It isn’t just parents but society at large that disdains teens; the mere mention of the word usually elicits a groan or a roll of the eyes of a “God help us” sort of response. I was so glad to read this new “adaptive story” explaining adolescence (how the sometimes exasperating suite of classic teen traits — like the taste for risky behavior — evolved to elegantly prepare them to pull off the most scary, dangerous maneuver of a lifetime) as a way to help us reframe this collective aversion…and maybe cultivate more self-compassion as well. Many of us can (if we dare) still access a vivid recollection of our innermost selves during adolescence — starting around 11 or so — and recall feeling some or all of what Joseph Chilton Pearce refers to as the “trinity of expectations” harbored by the adolescent:

1) a poignant and passionate idealism that arises in early puberty, but which is vulnerable to erosion under the relentless pumice of adult (and, sadly, peer) cynicism that mocks and derides such lofty imaginings. As I write in Step Seven of the book, “One of the ongoing sorrowful stories of our culture, and thus one of the great areas of opportunity in consciously parenting for peace, is how a child’s sense of power, optimism and idealism at age eleven can become so shattered by age fifteen.”

2) a sense of a hidden greatness within — a secret knowing that he or she has some unique, extraordinary purpose.
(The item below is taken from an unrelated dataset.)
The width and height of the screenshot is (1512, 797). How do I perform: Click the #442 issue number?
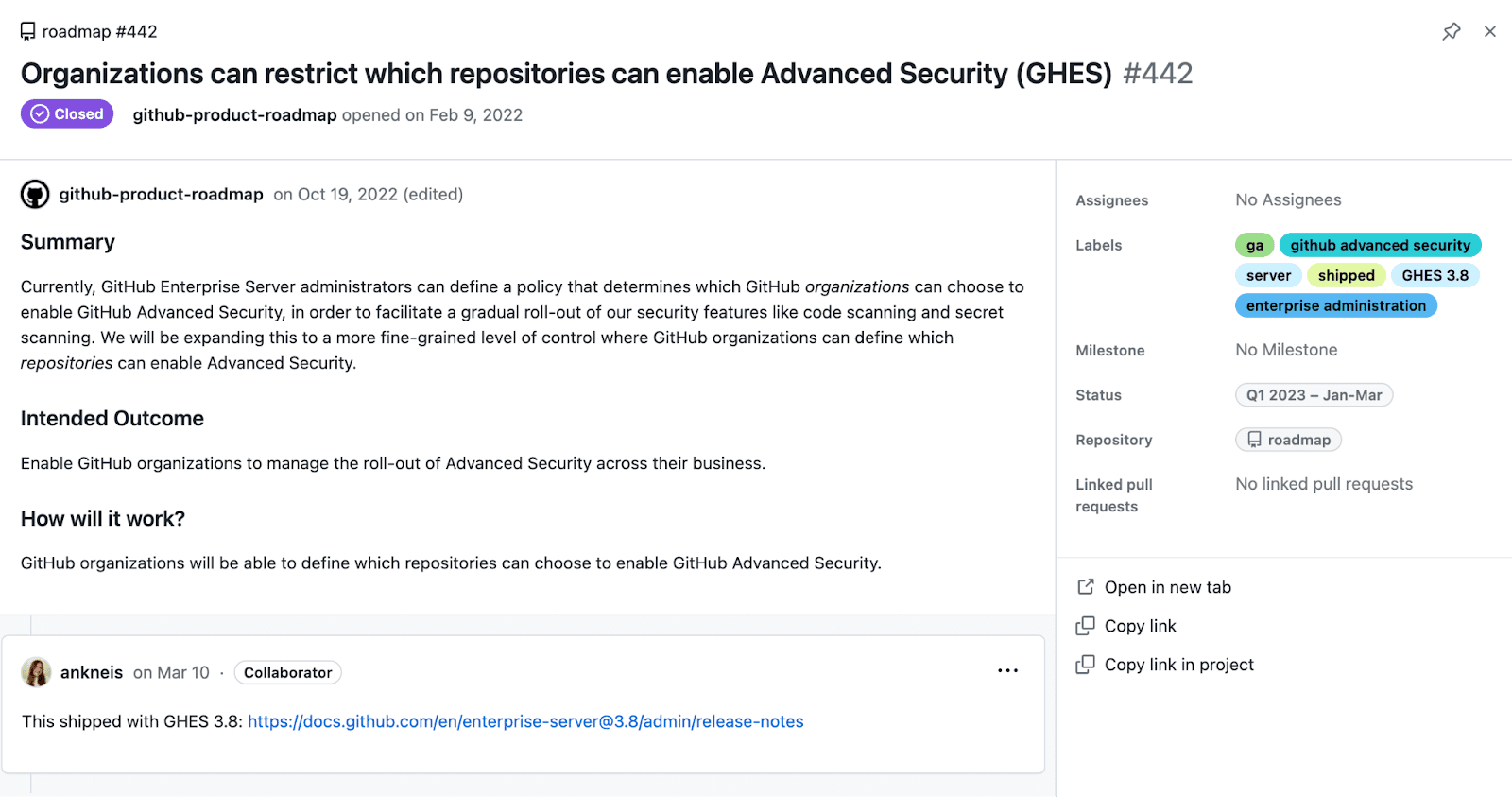point(1157,73)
But rather than models to reinforce the noble truth behind this elusive knowing, and to support teens in finding their way to their unique paths of service and contribution to the world, they are too often offered counterfeits by our culture: stuff to buy, buttons to push, substances to take  — to numb their unmet need for models of greatness.

I was reminded while watching the inspiring Colin Powell this morning on The View that psychologist Julius Segal, noted for his pioneering research on youth resilience, reviewed studies from around the world and concluded that the single factor that most strongly protects children from being overwhelmed by stress is “the presence in their lives of a charismatic adult — a person with whom they identify and from whom they gather strength.” The adult need not necessarily have Colin Powell charisma, but perhaps the quieter kind which can emanate from a combination of self-possession (a quality teens so dearly, if unfairly, crave in their significant adults), an engaged inner and outer life, and sincere, unqualified interest in the teen. As I write in the book,

It is at this moment right here, as the teen years unspool, that even the most well-meaning parents often veer off-course. A common and dangerous misconception is that the teenager — so capable, so independent, so grown up! — no longer needs close tending by parents and other adults. The fact that the adult-looking adolescent is as developmentally tender as the infant is ignored, trammeled by the ubiquitous media portrait of the sexually sophisticated, mentally adept, socially adroit teen. A treacherous mistake for raising Generation Peace, made in our culture in epidemic proportions, is to “drop” our teens and leave them to their own devices.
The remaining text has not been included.